- Activity
A faithful, word-for-word transcription of all the data is what is needed.

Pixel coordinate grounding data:
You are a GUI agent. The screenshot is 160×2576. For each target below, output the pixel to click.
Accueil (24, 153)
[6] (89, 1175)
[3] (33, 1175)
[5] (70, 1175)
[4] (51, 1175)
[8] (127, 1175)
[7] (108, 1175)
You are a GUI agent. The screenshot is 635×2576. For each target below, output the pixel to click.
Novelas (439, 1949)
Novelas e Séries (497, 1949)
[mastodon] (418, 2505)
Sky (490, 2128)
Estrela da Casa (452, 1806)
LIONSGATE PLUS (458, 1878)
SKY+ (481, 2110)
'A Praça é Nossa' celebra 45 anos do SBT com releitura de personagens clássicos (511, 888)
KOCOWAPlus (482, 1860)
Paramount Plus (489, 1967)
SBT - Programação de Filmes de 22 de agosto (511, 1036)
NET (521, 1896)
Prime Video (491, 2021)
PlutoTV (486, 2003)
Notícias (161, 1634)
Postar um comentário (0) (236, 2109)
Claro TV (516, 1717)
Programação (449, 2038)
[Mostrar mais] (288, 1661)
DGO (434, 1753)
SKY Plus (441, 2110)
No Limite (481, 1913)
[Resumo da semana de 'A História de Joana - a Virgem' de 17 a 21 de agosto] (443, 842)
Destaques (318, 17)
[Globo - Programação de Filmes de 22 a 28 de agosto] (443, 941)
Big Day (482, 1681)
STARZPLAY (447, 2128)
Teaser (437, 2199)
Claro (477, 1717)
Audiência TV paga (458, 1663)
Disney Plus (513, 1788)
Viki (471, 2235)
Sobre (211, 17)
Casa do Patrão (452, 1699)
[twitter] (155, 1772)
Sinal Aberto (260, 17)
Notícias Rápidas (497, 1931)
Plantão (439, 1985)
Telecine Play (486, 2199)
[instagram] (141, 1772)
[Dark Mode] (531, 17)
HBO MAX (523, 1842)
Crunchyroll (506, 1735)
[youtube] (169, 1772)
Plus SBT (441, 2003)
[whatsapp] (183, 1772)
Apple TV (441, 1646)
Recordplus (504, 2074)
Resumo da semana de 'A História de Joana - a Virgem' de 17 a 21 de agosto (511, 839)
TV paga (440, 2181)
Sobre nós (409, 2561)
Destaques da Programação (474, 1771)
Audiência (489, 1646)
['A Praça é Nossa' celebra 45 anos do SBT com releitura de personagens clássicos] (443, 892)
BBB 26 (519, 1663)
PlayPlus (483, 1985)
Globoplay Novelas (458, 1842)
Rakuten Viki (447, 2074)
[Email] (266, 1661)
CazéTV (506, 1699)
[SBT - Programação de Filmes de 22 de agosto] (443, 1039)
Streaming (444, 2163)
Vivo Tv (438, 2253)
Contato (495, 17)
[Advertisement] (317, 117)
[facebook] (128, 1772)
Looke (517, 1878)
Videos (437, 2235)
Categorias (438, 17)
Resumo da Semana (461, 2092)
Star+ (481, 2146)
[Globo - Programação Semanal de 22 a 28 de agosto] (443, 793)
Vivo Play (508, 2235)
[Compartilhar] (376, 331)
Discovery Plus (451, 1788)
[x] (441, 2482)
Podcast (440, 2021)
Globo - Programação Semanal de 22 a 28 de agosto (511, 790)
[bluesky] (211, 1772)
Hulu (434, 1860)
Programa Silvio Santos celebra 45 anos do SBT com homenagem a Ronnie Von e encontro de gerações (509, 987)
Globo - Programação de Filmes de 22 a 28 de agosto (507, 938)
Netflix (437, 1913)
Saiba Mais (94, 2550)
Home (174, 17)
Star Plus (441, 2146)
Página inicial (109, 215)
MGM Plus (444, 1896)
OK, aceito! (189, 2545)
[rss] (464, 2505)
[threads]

- Problem solution
You are a GUI agent. The screenshot is 160×2576. For each target below, output the pixel to click.
Accueil (24, 153)
[6] (89, 1175)
[3] (33, 1175)
[5] (70, 1175)
[4] (51, 1175)
[8] (127, 1175)
[7] (108, 1175)
You are a GUI agent. The screenshot is 635×2576. For each target below, output the pixel to click.
Novelas (439, 1949)
Novelas e Séries (497, 1949)
[mastodon] (418, 2505)
Sky (490, 2128)
Estrela da Casa (452, 1806)
LIONSGATE PLUS (458, 1878)
SKY+ (481, 2110)
'A Praça é Nossa' celebra 45 anos do SBT com releitura de personagens clássicos (511, 888)
KOCOWAPlus (482, 1860)
Paramount Plus (489, 1967)
SBT - Programação de Filmes de 22 de agosto (511, 1036)
NET (521, 1896)
Prime Video (491, 2021)
PlutoTV (486, 2003)
Notícias (161, 1634)
Postar um comentário (0) (236, 2109)
Claro TV (516, 1717)
Programação (449, 2038)
[Mostrar mais] (288, 1661)
DGO (434, 1753)
SKY Plus (441, 2110)
No Limite (481, 1913)
[Resumo da semana de 'A História de Joana - a Virgem' de 17 a 21 de agosto] (443, 842)
Destaques (318, 17)
[Globo - Programação de Filmes de 22 a 28 de agosto] (443, 941)
Big Day (482, 1681)
STARZPLAY (447, 2128)
Teaser (437, 2199)
Claro (477, 1717)
Audiência TV paga (458, 1663)
Disney Plus (513, 1788)
Viki (471, 2235)
Sobre (211, 17)
Casa do Patrão (452, 1699)
[twitter] (155, 1772)
Sinal Aberto (260, 17)
Notícias Rápidas (497, 1931)
Plantão (439, 1985)
Telecine Play (486, 2199)
[instagram] (141, 1772)
[Dark Mode] (531, 17)
HBO MAX (523, 1842)
Crunchyroll (506, 1735)
[youtube] (169, 1772)
Plus SBT (441, 2003)
[whatsapp] (183, 1772)
Apple TV (441, 1646)
Recordplus (504, 2074)
Resumo da semana de 'A História de Joana - a Virgem' de 17 a 21 de agosto (511, 839)
TV paga (440, 2181)
Sobre nós (409, 2561)
Destaques da Programação (474, 1771)
Audiência (489, 1646)
['A Praça é Nossa' celebra 45 anos do SBT com releitura de personagens clássicos] (443, 892)
BBB 26 (519, 1663)
PlayPlus (483, 1985)
Globoplay Novelas (458, 1842)
Rakuten Viki (447, 2074)
[Email] (266, 1661)
CazéTV (506, 1699)
[SBT - Programação de Filmes de 22 de agosto] (443, 1039)
Streaming (444, 2163)
Vivo Tv (438, 2253)
Contato (495, 17)
[Advertisement] (317, 117)
[facebook] (128, 1772)
Looke (517, 1878)
Videos (437, 2235)
Categorias (438, 17)
Resumo da Semana (461, 2092)
Star+ (481, 2146)
[Globo - Programação Semanal de 22 a 28 de agosto] (443, 793)
Vivo Play (508, 2235)
[Compartilhar] (376, 331)
Discovery Plus (451, 1788)
[x] (441, 2482)
Podcast (440, 2021)
Globo - Programação Semanal de 22 a 28 de agosto (511, 790)
[bluesky] (211, 1772)
Hulu (434, 1860)
Programa Silvio Santos celebra 45 anos do SBT com homenagem a Ronnie Von e encontro de gerações (509, 987)
Globo - Programação de Filmes de 22 a 28 de agosto (507, 938)
Netflix (437, 1913)
Saiba Mais (94, 2550)
Home (174, 17)
Star Plus (441, 2146)
Página inicial (109, 215)
MGM Plus (444, 1896)
OK, aceito! (189, 2545)
[rss] (464, 2505)
[threads]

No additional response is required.